Rev. Dr. Martin Luther King, Jr. shakes hands with rally attendees after speaking to an overflow crowd in Rankin Chapel on the campus of Howard University November 10, 1957 where he urged that black Americans “stand up as an organized mass and refuse to cooperate” with racial discrimination.

 

Within the past year, King had led the Montgomery bus boycott to a successful conclusion and led the Prayer Pilgrimage for Freedom where upwards of 25,000 gathered in Washington to urge federal intervention in enforcing the 1954 U.S. Supreme Court decisions outlawing Jim Crow schools.

 

The year had catapulted King into the undisputed leader of the civil rights movement, surpassing the NAACP and other traditional civil rights organizations and leaders.

 

Kenneth Dole reported in the November 11, 1957 Washington Post on his Howard speech, which was more like a sermon:

 

“The Rev. Dr. Martin Luther King Jr. yesterday told an overflow Howard University congregation that ‘with the method of nonviolence we can turn civilization upside down.’

 

“Student jammed the sanctuary of Rankin Chapel to hear the Montgomery, Ala. bus strike leader, filled the basement hall, stood in the corridors and sat on the stairs of the library building where a loudspeaker had been set up.
________________
* DIRECTIVE A
Can you copy the records from their first line through the line containing "(x=206, y=326)", including both ends, and leave the pictures out of your answer?
The records below are unrelated to the text above.

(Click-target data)
________________
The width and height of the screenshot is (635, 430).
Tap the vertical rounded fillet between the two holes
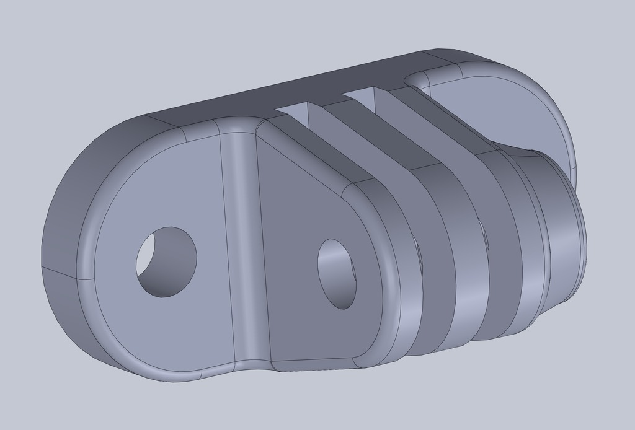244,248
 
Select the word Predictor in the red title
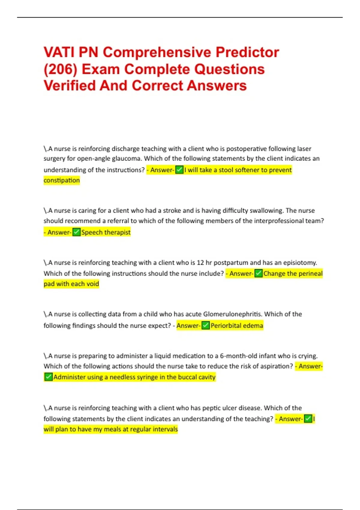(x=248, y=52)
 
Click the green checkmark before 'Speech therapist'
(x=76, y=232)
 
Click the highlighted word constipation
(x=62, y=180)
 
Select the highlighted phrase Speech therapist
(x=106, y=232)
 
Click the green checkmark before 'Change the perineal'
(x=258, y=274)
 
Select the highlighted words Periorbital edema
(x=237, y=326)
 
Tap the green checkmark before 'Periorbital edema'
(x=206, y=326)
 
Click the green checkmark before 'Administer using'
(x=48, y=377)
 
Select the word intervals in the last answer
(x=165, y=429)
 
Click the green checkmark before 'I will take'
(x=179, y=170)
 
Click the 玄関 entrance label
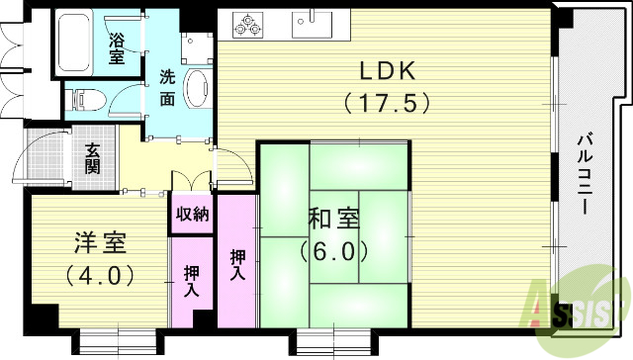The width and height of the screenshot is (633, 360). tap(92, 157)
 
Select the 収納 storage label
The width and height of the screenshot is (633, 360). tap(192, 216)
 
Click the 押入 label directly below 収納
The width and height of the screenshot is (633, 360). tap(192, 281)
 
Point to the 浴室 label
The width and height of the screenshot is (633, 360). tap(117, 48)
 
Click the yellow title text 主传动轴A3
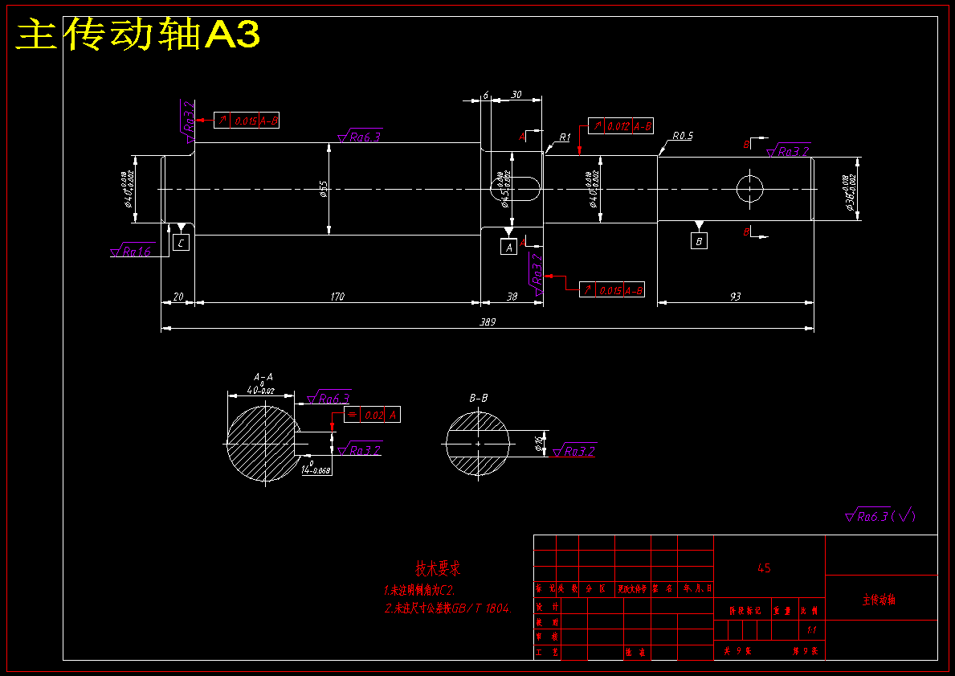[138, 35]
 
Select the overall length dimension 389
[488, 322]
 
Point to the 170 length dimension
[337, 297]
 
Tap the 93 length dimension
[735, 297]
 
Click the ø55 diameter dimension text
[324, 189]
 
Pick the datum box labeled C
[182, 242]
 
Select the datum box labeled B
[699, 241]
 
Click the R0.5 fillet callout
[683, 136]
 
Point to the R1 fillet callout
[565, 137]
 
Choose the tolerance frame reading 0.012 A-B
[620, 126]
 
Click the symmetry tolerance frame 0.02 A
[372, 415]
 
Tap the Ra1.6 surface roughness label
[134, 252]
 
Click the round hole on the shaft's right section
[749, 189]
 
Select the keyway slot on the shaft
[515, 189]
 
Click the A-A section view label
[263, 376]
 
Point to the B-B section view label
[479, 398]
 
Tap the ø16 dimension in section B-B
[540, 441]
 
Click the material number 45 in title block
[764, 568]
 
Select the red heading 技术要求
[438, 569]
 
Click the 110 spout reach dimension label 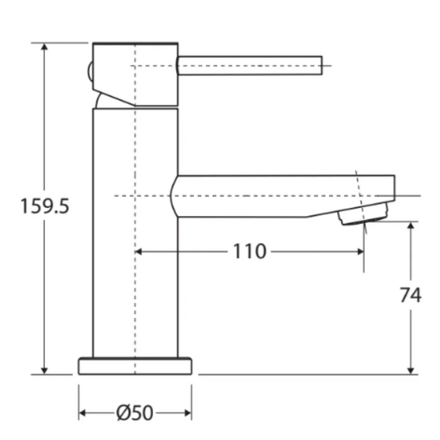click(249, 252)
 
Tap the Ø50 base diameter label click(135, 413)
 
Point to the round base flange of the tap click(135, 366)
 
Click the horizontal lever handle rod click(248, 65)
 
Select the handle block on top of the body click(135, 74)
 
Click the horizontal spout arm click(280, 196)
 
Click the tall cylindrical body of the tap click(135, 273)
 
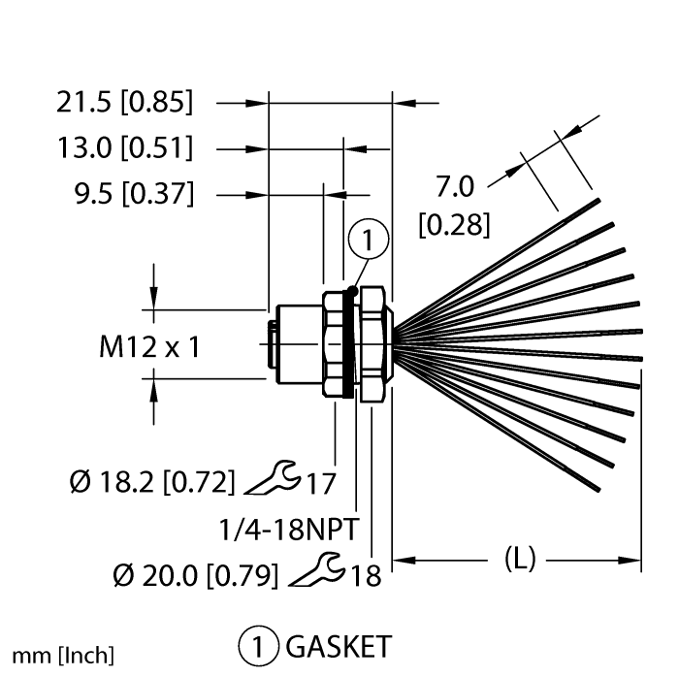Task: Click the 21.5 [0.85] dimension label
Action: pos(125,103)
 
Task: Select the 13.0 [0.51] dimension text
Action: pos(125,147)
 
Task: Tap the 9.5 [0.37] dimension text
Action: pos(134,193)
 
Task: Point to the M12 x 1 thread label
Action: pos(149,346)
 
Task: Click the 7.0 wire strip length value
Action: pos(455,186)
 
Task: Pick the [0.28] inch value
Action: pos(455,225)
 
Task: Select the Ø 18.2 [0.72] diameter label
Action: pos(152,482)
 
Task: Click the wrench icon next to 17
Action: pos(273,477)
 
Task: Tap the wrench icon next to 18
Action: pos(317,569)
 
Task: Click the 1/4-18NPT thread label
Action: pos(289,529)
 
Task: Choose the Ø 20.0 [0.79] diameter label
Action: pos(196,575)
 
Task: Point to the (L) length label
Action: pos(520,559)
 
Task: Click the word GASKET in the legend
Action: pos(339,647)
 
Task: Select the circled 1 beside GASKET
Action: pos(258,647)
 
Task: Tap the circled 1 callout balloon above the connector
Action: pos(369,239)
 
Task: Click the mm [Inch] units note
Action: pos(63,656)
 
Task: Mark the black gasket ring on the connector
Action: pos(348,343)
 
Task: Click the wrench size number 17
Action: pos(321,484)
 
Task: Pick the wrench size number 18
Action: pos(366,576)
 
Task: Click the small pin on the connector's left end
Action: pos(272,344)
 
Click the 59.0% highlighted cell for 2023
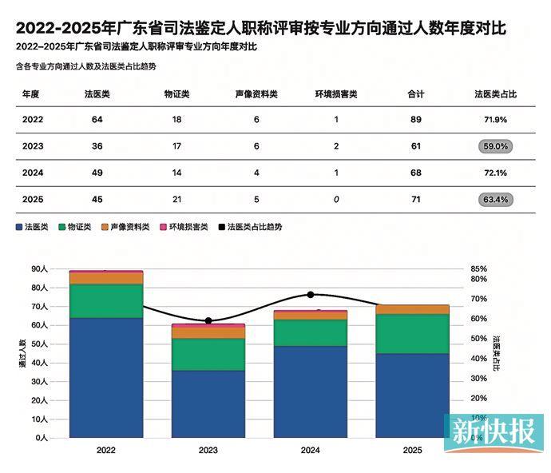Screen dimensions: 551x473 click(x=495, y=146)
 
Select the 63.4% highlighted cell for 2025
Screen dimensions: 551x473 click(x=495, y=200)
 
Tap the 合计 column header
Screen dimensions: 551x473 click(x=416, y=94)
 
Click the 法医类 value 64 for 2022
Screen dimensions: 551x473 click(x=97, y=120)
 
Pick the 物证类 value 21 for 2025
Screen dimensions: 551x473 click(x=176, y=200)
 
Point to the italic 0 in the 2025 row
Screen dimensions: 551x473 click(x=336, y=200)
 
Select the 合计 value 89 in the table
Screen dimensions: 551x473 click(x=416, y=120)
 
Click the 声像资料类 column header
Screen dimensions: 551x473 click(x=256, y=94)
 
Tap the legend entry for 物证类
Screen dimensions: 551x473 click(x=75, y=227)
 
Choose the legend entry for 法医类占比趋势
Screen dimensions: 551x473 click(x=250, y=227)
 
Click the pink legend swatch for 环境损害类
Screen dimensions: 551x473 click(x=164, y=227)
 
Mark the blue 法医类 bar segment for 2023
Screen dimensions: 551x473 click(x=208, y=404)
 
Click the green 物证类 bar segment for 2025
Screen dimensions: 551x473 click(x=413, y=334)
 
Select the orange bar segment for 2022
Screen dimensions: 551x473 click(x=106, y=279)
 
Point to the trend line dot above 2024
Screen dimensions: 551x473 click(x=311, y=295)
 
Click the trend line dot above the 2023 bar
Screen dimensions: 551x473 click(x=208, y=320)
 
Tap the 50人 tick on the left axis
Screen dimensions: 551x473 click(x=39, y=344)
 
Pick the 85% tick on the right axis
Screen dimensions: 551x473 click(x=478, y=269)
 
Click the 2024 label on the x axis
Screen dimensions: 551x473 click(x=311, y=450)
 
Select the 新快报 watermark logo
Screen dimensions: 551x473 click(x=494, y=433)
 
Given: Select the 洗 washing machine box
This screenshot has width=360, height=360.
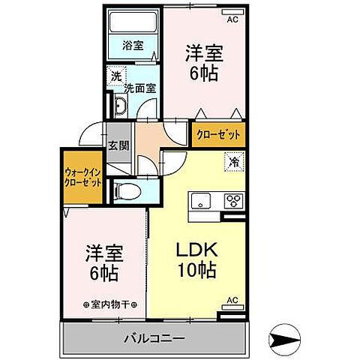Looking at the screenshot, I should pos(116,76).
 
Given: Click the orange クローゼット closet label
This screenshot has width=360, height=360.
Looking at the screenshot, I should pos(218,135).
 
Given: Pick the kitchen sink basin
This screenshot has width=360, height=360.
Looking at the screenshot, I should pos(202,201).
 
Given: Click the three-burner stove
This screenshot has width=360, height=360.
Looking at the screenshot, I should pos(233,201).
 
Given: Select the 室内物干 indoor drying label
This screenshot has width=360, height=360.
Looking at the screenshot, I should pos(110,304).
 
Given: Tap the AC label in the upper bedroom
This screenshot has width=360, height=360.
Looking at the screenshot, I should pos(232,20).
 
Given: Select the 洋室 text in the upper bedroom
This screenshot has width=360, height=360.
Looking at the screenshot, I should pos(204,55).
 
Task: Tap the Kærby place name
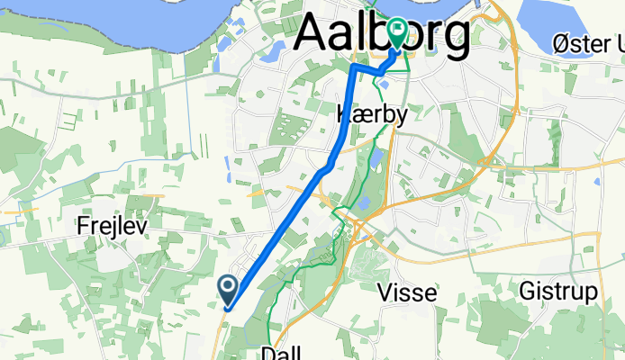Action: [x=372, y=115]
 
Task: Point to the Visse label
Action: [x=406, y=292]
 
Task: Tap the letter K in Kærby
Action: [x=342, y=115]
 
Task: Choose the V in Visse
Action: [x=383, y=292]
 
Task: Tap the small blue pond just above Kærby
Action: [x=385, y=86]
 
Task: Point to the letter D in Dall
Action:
________________
* DIRECTIVE B
Answer these questions about the passage on King's 1957 Howard University speech:
(i) About how many people gathered in Washington for the Prayer Pilgrimage for Freedom?
(ii) In which chapel did King speak?
(iii) Which newspaper carried Kenneth Dole's report on the speech?

* TASK RESPONSE A
The width and height of the screenshot is (635, 430).
Tap the vertical rounded fillet between the two holes
244,248
 
Select the word Predictor in the red title
(x=248, y=52)
 
Click the green checkmark before 'Speech therapist'
(x=76, y=232)
 
Click the highlighted word constipation
(x=62, y=180)
 
Select the highlighted phrase Speech therapist
(x=106, y=232)
 
Click the green checkmark before 'Change the perineal'
(x=258, y=274)
 
Select the highlighted words Periorbital edema
(x=237, y=326)
 
Tap the green checkmark before 'Periorbital edema'
(x=206, y=326)

* TASK RESPONSE B
(i) Upwards of 25,000.
(ii) Rankin Chapel.
(iii) The Washington Post.